## What to produce
Rewrite the lines from the one containing "Open Lineup Overview" through the one containing "The height and", inclusive, swapping "Overview" for "Summary" and leaving everything else unchanged. Return only those lines.

## Dataset records
+---+
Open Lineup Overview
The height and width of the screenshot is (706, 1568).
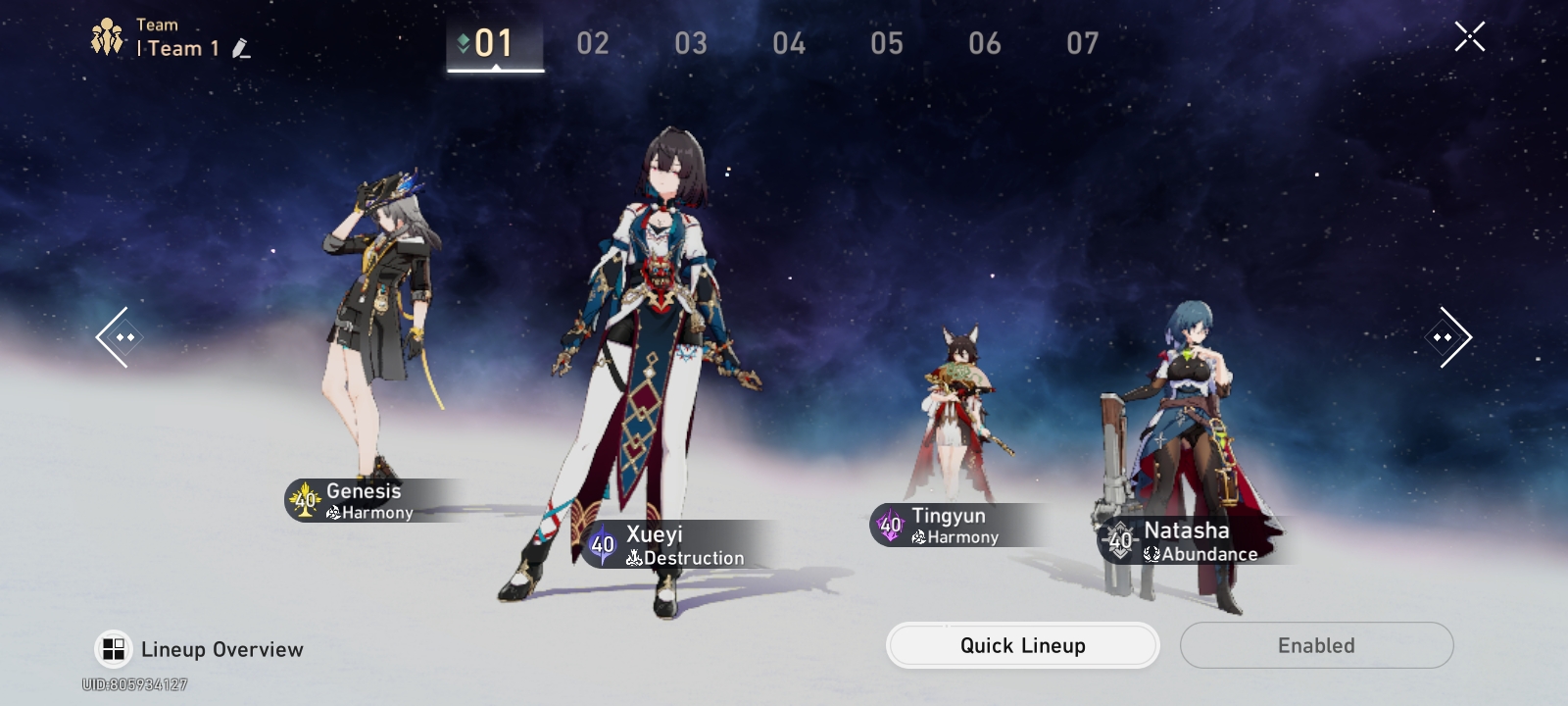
+---+
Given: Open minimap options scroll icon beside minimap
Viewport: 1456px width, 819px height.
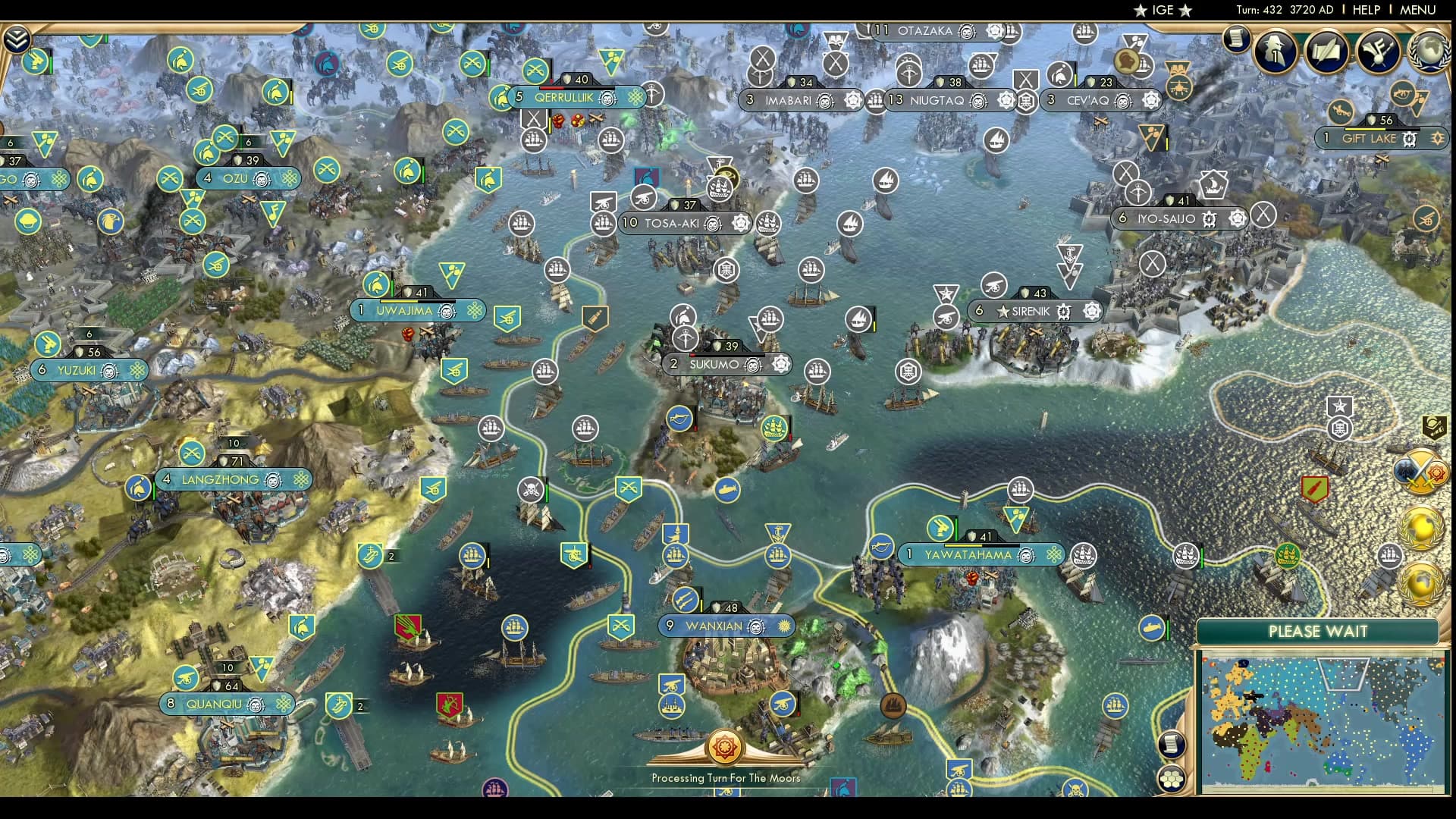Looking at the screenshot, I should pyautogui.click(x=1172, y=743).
+---+
## Expected answer
Open Lineup Summary
The height and width of the screenshot is (706, 1568).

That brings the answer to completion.